TASK INSTRUCTIONS
Count the lines in the following data that include "will". Please write only the number.

Dataset entries

^^^^^^^^

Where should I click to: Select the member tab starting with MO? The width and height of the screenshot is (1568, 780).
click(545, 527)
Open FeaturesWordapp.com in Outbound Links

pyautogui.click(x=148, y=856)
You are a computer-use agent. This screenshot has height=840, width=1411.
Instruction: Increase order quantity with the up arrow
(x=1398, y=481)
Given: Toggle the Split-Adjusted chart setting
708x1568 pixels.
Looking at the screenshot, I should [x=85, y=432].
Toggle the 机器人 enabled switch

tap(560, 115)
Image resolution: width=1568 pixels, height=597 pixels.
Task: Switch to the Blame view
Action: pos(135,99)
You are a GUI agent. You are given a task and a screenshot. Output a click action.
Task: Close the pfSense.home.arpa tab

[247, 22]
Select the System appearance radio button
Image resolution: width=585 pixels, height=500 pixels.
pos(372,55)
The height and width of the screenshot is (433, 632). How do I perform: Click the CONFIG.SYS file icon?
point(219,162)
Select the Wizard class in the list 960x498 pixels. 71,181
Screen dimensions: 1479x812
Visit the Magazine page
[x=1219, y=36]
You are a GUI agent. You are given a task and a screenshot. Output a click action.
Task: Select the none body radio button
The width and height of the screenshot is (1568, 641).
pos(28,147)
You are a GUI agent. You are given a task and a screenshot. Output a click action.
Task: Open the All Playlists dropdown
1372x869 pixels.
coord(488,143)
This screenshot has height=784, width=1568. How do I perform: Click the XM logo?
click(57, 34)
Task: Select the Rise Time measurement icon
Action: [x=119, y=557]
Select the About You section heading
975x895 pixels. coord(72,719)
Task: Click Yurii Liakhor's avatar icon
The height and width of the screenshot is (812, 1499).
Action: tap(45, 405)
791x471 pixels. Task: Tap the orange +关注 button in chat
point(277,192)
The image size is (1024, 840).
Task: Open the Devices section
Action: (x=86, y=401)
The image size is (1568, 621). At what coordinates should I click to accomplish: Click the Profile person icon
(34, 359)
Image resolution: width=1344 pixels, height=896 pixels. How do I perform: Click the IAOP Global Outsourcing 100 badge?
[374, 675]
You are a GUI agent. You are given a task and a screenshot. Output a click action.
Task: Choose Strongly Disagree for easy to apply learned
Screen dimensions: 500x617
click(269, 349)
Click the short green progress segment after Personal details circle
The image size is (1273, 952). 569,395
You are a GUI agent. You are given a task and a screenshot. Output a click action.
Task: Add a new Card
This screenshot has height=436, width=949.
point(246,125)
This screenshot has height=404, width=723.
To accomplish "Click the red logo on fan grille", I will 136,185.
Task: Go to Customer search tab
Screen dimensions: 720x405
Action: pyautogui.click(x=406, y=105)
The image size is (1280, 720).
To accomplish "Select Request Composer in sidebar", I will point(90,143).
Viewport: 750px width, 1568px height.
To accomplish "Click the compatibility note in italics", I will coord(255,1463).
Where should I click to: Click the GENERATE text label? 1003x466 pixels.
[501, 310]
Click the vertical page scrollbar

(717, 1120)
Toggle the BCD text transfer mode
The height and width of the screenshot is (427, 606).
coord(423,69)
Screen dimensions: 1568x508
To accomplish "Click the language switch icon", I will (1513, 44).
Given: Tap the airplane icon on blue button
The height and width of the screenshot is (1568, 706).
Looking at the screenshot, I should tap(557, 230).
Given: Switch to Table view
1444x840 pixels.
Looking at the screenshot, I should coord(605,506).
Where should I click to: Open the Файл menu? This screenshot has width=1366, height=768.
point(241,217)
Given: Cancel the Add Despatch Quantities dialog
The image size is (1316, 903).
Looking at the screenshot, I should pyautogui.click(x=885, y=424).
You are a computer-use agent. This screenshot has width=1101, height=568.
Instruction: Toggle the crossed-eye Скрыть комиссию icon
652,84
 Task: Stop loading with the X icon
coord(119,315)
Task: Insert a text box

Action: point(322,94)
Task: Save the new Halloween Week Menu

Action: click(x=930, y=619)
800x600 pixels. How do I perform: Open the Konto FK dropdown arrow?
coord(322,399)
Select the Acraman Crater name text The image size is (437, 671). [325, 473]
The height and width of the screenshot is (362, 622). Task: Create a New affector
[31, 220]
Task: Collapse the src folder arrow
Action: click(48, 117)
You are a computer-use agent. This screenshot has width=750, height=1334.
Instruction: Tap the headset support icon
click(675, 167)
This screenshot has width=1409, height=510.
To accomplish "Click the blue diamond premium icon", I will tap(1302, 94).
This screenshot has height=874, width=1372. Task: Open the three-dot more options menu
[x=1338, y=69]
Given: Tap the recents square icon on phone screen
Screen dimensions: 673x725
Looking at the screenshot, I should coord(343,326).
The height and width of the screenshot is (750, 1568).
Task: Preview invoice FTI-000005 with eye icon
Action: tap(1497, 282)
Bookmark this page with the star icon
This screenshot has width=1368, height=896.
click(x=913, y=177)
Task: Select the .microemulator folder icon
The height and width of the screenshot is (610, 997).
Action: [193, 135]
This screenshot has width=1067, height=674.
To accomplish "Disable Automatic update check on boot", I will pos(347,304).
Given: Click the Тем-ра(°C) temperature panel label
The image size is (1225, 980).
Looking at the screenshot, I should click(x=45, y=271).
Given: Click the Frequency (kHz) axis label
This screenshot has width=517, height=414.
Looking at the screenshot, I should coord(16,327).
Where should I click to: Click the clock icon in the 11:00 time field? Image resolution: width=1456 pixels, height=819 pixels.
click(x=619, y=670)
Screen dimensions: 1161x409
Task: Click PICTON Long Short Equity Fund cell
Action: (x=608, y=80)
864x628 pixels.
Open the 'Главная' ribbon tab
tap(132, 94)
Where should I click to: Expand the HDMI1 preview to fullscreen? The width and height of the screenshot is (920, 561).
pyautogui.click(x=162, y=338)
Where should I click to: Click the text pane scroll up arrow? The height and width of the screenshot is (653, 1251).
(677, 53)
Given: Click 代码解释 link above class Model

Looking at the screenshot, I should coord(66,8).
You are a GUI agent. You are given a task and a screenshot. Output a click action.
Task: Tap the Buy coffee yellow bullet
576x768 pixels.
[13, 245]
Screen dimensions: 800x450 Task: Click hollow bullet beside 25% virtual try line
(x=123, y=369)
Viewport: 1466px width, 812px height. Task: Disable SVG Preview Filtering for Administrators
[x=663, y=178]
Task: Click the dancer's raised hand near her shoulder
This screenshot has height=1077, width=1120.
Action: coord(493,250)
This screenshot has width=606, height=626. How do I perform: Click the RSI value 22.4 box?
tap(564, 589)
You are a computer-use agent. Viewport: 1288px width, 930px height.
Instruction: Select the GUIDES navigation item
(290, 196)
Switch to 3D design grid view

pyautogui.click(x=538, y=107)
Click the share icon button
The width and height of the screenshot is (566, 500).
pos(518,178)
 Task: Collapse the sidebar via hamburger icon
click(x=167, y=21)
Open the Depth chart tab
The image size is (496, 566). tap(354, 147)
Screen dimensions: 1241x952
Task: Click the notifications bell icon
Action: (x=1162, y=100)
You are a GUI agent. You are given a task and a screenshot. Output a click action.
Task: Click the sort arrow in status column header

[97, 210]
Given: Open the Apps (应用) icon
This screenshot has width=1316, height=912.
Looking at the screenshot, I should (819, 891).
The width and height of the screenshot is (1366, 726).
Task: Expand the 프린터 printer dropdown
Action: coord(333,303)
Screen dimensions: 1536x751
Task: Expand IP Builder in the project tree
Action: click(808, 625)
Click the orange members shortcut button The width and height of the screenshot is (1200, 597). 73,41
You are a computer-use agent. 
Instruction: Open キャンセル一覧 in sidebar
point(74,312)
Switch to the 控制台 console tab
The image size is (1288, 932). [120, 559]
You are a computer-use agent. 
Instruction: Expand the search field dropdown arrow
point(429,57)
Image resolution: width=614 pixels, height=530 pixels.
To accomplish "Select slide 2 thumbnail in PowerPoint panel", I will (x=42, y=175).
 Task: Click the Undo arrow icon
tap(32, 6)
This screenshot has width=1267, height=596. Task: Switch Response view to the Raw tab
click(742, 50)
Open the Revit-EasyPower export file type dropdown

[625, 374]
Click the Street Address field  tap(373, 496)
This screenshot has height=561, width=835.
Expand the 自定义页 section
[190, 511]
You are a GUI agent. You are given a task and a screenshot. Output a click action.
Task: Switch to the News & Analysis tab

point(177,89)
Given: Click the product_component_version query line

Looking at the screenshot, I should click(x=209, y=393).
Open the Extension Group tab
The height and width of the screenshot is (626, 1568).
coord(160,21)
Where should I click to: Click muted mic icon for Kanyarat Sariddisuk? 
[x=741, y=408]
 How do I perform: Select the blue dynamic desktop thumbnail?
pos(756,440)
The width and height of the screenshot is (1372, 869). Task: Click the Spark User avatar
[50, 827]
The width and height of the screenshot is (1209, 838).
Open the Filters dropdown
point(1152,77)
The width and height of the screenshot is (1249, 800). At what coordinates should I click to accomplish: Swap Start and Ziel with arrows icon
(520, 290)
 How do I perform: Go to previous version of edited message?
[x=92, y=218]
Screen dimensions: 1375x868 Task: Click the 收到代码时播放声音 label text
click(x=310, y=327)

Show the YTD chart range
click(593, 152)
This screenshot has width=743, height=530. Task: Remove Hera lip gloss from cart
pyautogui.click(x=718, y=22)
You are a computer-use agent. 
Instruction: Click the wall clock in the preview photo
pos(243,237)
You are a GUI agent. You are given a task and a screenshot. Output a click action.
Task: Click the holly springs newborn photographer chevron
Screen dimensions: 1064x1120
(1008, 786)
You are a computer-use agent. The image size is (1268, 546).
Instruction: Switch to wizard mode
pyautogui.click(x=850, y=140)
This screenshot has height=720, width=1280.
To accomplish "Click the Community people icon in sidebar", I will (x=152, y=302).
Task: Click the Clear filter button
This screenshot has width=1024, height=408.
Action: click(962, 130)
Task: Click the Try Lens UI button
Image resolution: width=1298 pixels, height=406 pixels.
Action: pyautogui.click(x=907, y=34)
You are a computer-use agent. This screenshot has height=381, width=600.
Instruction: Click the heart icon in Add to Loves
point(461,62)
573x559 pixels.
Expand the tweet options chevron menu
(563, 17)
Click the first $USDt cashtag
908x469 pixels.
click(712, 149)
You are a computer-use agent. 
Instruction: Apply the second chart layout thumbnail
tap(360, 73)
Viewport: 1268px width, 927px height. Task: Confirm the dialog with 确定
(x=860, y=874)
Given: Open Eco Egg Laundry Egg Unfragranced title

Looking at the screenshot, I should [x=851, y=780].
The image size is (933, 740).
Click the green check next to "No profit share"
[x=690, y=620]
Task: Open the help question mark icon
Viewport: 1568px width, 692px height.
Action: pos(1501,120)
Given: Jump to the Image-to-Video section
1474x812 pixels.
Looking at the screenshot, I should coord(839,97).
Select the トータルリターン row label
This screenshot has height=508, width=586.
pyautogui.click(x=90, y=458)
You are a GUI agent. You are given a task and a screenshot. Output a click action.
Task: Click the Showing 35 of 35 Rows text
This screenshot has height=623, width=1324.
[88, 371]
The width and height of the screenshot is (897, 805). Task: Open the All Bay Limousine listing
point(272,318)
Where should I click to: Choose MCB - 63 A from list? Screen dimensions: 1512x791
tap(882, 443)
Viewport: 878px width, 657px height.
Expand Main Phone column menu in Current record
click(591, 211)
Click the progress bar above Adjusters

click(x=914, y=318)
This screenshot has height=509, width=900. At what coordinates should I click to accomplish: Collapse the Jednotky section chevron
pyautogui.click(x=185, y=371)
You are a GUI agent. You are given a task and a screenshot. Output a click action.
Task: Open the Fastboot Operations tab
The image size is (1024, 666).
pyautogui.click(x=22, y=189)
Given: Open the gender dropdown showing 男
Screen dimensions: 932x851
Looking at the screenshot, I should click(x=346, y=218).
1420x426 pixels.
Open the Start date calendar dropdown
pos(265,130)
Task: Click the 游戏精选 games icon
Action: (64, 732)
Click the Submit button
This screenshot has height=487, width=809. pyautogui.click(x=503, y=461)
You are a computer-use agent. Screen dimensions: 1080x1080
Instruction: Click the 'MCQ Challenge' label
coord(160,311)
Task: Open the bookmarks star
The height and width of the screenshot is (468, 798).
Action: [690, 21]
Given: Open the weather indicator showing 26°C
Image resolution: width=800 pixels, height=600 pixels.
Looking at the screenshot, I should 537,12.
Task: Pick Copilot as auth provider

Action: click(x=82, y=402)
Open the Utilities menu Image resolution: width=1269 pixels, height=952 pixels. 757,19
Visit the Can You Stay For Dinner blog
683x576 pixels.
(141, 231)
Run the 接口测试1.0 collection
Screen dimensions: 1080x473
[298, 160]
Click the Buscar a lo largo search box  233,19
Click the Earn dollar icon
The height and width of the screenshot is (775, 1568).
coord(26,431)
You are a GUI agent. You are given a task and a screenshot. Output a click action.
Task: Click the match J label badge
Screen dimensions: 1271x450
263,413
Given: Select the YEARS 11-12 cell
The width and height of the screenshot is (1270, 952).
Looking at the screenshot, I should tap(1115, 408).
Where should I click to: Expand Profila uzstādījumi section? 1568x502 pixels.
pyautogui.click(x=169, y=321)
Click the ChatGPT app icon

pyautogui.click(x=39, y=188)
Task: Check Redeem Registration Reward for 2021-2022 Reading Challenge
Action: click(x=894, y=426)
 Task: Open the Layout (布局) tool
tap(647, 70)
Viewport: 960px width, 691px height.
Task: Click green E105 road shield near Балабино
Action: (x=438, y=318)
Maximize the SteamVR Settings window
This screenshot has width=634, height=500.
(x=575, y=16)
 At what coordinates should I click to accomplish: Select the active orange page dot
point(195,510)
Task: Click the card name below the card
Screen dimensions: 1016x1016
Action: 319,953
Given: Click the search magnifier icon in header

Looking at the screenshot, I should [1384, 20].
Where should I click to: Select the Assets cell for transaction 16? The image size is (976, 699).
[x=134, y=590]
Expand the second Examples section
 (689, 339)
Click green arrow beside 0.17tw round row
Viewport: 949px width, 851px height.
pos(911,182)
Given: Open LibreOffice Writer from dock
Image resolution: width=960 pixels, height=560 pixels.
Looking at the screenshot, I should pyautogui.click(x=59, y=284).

^^^^^^^^

SOLUTION TO THIS EXERCISE
8